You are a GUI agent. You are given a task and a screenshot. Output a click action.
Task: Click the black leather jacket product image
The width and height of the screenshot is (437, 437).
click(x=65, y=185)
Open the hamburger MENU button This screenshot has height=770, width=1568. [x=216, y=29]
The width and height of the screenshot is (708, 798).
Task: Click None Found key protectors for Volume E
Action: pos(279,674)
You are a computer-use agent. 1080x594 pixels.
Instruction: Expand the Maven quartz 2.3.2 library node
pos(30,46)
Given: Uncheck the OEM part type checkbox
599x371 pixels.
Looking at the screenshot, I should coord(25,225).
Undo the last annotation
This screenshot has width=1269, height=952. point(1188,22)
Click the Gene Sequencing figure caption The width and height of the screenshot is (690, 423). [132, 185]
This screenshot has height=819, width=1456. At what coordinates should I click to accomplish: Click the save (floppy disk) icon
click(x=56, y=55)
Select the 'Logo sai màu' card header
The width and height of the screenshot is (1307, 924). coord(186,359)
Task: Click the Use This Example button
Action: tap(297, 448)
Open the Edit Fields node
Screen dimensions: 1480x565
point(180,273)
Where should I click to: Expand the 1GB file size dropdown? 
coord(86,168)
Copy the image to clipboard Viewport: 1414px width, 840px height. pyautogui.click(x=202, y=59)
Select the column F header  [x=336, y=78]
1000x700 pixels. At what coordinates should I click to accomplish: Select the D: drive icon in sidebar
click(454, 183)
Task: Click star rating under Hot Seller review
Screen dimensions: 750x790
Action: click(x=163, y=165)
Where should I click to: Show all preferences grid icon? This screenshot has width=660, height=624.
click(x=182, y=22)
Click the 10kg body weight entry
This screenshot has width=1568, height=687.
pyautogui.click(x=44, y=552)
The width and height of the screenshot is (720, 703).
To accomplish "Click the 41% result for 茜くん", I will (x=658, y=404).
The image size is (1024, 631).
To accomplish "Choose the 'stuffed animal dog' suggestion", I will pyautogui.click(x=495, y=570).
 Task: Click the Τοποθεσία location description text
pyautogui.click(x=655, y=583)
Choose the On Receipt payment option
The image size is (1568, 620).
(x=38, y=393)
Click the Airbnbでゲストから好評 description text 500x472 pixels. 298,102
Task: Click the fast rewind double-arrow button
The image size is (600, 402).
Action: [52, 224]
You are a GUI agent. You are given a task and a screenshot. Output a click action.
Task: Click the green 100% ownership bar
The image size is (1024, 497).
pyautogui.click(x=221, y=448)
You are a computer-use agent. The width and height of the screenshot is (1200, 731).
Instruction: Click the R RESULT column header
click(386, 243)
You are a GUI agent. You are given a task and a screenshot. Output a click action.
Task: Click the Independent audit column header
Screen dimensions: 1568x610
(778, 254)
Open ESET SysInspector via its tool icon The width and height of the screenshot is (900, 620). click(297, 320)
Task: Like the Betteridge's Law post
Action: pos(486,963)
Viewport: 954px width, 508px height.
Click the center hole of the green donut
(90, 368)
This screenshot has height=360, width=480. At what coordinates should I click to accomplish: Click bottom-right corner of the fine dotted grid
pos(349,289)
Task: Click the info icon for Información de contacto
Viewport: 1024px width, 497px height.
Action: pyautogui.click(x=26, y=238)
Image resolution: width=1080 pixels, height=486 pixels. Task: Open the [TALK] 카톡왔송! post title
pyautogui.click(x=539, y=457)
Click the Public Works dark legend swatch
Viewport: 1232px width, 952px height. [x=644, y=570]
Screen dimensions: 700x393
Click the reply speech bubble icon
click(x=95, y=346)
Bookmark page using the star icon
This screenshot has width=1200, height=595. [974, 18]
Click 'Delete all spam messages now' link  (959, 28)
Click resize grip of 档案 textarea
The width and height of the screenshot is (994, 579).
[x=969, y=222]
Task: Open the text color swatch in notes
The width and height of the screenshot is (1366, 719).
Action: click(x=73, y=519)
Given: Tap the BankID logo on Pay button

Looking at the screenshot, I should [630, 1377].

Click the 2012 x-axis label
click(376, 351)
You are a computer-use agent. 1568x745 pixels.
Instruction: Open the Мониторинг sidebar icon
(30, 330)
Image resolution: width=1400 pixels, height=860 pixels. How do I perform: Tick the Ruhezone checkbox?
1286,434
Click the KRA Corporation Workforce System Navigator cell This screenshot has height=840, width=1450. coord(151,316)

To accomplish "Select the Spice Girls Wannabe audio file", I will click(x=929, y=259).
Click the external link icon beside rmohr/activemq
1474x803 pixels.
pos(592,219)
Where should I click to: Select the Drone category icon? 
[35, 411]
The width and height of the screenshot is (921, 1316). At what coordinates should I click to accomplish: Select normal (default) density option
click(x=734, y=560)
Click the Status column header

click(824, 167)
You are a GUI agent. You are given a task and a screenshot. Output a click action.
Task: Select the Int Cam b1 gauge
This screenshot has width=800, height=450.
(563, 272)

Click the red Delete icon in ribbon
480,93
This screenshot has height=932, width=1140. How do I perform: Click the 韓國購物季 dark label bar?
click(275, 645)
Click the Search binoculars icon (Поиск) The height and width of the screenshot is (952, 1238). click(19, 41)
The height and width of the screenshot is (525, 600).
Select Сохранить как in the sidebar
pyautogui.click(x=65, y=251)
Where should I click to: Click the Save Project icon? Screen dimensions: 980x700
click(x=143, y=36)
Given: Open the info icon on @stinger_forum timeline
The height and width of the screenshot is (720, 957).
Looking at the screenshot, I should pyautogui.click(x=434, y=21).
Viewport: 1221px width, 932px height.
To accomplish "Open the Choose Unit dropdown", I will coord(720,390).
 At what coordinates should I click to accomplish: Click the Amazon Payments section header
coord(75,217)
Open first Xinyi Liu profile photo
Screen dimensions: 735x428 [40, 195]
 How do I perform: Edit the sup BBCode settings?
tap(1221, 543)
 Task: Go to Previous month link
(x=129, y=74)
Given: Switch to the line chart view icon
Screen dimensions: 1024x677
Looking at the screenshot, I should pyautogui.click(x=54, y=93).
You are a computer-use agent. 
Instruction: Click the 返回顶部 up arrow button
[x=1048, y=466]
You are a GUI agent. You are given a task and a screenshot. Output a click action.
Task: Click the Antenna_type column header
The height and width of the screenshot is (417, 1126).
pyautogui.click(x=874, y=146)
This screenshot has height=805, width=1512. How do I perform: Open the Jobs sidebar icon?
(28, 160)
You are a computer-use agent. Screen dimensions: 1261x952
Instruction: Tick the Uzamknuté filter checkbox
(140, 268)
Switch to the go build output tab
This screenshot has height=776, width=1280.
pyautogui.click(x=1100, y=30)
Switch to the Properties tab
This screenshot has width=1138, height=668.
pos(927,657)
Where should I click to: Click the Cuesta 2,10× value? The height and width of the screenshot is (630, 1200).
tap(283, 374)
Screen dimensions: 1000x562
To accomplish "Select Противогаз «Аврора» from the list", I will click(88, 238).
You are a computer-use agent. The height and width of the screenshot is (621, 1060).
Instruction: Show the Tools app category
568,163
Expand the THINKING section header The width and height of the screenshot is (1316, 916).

# What is being asked
Find the string "info" in the entries above and return each line that holds it.

# Solved exercise
Task: Click the info icon for Información de contacto
Given: Open the info icon on @stinger_forum timeline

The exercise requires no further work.